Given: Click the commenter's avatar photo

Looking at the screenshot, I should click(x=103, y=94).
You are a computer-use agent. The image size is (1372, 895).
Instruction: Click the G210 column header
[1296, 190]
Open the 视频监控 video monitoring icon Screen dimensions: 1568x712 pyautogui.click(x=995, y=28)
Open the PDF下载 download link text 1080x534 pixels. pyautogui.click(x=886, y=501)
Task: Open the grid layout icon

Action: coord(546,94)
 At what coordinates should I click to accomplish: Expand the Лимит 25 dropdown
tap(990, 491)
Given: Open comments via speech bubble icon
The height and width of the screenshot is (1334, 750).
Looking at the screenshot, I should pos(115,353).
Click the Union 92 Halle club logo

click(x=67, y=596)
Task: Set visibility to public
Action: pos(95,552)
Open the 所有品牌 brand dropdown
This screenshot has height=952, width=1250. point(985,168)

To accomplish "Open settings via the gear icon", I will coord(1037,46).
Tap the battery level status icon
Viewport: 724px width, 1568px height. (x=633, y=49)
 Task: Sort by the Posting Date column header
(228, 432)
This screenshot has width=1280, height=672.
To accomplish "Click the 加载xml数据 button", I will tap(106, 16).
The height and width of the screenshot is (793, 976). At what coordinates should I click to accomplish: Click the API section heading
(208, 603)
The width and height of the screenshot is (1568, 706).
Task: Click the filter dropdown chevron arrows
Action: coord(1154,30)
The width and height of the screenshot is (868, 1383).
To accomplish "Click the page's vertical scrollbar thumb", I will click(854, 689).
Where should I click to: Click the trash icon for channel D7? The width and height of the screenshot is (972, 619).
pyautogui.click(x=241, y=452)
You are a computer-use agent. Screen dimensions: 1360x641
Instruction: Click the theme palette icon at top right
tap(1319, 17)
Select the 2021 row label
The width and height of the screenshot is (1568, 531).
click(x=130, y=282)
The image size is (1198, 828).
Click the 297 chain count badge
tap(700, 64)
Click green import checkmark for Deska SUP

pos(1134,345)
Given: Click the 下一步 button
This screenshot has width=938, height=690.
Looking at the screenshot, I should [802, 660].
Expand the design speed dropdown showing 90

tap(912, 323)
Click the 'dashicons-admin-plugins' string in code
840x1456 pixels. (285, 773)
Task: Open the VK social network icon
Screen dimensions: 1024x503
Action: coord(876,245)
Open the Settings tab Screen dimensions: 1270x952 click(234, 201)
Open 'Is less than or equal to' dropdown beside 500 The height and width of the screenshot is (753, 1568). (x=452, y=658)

* WHAT TO DO *
Copy word for word the part of the data that starts with the line containing "The image size is (1198, 828)." and runs to the end of the data, including both the first and last lines.

* WRITTEN SOLUTION *
The image size is (1198, 828).
Click the 297 chain count badge
tap(700, 64)
Click green import checkmark for Deska SUP

pos(1134,345)
Given: Click the 下一步 button
This screenshot has width=938, height=690.
Looking at the screenshot, I should [802, 660].
Expand the design speed dropdown showing 90

tap(912, 323)
Click the 'dashicons-admin-plugins' string in code
840x1456 pixels. (285, 773)
Task: Open the VK social network icon
Screen dimensions: 1024x503
Action: coord(876,245)
Open the Settings tab Screen dimensions: 1270x952 click(234, 201)
Open 'Is less than or equal to' dropdown beside 500 The height and width of the screenshot is (753, 1568). (x=452, y=658)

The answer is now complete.